- [Work to be completed] For the word "logo", find each line in the entries where it occurs and copy that line.

Stored records
== Segment start ==

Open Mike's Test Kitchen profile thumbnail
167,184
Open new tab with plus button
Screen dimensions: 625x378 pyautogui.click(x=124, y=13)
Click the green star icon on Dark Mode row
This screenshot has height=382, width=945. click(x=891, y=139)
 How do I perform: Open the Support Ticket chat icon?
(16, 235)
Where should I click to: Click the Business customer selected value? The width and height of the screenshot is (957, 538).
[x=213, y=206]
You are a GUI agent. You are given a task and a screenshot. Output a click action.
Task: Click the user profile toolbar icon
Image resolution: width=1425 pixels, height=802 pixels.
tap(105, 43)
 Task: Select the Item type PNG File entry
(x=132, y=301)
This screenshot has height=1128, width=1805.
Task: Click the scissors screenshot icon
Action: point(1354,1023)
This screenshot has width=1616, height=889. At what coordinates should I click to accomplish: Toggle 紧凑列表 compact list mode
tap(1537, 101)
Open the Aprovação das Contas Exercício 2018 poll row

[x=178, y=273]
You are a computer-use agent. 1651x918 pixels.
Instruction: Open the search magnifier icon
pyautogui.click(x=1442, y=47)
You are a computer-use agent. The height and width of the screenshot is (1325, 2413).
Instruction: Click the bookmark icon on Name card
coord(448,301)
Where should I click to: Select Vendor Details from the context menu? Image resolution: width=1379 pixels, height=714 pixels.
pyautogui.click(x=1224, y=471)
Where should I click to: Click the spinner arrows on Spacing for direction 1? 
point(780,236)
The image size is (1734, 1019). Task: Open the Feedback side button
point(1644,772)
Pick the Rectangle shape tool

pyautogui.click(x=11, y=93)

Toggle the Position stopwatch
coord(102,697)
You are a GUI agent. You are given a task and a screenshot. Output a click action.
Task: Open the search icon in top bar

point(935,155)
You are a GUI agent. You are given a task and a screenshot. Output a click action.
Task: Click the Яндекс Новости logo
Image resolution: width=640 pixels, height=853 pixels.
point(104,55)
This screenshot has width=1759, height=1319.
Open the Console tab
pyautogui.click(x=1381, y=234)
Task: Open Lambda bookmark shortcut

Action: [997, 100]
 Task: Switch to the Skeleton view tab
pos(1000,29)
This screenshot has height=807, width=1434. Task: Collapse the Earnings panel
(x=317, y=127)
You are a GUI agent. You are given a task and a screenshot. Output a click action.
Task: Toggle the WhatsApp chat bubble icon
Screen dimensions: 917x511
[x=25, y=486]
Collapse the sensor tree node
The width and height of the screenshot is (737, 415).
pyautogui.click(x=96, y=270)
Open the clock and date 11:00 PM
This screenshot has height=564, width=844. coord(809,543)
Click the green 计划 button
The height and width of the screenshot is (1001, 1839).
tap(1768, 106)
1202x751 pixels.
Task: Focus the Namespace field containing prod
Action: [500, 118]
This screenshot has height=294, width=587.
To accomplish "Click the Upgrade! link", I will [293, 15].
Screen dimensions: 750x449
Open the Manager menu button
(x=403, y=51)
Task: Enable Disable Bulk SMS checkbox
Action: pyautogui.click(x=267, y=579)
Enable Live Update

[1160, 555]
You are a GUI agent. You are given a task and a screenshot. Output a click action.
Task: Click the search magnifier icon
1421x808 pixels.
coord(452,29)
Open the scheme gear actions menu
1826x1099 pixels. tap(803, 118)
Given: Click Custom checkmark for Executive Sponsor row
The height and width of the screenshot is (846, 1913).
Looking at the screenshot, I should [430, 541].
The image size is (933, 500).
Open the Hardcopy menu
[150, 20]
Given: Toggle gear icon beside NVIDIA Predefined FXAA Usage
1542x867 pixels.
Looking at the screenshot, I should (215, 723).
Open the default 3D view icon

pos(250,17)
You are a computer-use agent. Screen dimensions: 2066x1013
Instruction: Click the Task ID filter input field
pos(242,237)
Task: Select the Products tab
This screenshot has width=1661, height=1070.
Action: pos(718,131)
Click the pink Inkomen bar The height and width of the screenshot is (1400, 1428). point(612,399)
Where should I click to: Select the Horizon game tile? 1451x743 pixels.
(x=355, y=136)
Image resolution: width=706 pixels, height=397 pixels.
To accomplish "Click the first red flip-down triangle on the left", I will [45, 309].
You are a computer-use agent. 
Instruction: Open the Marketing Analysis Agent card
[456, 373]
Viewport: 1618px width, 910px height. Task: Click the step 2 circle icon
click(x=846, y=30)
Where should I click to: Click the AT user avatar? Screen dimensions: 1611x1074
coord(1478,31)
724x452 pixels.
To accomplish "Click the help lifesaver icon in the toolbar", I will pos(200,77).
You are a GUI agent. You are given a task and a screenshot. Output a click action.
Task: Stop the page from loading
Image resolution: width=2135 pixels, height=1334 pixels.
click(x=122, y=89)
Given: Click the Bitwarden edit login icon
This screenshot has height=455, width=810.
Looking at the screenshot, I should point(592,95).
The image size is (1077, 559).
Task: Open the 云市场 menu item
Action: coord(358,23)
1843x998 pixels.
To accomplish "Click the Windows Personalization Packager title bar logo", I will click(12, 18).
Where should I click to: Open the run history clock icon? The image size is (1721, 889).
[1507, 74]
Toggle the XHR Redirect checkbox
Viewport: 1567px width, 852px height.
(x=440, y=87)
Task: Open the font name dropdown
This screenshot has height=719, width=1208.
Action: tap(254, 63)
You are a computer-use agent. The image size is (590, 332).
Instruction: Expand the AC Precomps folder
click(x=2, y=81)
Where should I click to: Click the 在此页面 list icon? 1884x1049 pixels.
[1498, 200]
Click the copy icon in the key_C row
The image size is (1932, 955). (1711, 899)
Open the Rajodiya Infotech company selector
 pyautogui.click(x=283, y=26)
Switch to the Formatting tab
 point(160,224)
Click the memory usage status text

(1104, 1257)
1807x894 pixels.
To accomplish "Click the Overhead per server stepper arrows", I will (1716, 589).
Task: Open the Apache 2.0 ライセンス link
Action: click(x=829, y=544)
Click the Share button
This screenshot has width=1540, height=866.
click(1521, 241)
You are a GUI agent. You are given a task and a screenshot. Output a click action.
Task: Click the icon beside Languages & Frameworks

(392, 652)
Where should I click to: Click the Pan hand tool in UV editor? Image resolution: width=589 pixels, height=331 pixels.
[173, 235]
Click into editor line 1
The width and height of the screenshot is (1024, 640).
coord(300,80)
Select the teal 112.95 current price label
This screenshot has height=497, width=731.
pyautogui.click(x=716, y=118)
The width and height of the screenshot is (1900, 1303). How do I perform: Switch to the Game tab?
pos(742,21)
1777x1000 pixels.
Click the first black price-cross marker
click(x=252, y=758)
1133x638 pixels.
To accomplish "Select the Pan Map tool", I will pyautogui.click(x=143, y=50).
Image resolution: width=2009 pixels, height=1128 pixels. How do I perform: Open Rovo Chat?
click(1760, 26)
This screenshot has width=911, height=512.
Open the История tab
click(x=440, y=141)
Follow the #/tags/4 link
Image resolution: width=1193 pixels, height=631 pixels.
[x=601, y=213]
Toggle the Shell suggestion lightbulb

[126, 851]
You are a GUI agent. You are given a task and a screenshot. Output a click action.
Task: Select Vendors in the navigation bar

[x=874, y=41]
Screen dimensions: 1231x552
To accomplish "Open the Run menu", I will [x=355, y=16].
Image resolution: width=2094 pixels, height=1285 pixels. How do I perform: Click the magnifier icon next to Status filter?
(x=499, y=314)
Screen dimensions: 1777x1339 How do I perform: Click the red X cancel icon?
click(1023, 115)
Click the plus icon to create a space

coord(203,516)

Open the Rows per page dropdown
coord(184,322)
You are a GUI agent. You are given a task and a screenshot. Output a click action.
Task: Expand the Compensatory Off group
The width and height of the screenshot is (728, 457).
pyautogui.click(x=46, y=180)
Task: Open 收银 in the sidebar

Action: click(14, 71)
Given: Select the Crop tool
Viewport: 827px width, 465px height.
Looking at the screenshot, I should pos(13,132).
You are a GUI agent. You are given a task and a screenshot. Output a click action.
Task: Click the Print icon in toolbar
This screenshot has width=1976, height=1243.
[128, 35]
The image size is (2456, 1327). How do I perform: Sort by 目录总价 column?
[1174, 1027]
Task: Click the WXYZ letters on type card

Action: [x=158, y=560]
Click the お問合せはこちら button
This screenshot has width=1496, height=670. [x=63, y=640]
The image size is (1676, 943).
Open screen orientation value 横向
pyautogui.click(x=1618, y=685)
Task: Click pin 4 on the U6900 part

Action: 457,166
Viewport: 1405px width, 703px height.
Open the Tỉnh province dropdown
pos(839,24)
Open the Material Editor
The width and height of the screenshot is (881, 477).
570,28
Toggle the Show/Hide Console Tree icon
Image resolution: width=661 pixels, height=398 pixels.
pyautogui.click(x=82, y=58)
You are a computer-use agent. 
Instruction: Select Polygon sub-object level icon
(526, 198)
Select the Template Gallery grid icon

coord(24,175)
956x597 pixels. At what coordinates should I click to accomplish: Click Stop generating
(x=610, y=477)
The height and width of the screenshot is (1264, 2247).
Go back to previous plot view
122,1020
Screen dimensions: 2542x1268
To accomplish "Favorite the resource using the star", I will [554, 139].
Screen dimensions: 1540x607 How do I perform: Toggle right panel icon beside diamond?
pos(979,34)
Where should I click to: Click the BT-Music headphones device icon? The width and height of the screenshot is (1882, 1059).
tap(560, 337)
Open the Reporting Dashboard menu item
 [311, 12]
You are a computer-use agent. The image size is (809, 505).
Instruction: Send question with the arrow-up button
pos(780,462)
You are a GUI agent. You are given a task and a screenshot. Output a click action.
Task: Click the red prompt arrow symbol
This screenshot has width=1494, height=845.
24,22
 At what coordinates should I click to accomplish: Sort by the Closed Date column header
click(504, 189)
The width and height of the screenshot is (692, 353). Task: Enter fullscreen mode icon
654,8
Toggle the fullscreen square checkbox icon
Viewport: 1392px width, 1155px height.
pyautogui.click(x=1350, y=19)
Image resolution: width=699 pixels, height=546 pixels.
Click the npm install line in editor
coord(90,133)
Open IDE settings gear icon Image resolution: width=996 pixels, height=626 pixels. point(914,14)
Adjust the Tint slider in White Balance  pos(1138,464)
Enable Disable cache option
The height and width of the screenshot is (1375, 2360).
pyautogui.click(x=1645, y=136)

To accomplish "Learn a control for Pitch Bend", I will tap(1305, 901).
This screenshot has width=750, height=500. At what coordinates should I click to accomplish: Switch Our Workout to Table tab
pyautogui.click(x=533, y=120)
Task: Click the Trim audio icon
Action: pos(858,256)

== Segment end ==

- [Reply to the exercise]
Task: Click the Яндекс Новости logo
To accomplish "Click the Windows Personalization Packager title bar logo", I will click(12, 18).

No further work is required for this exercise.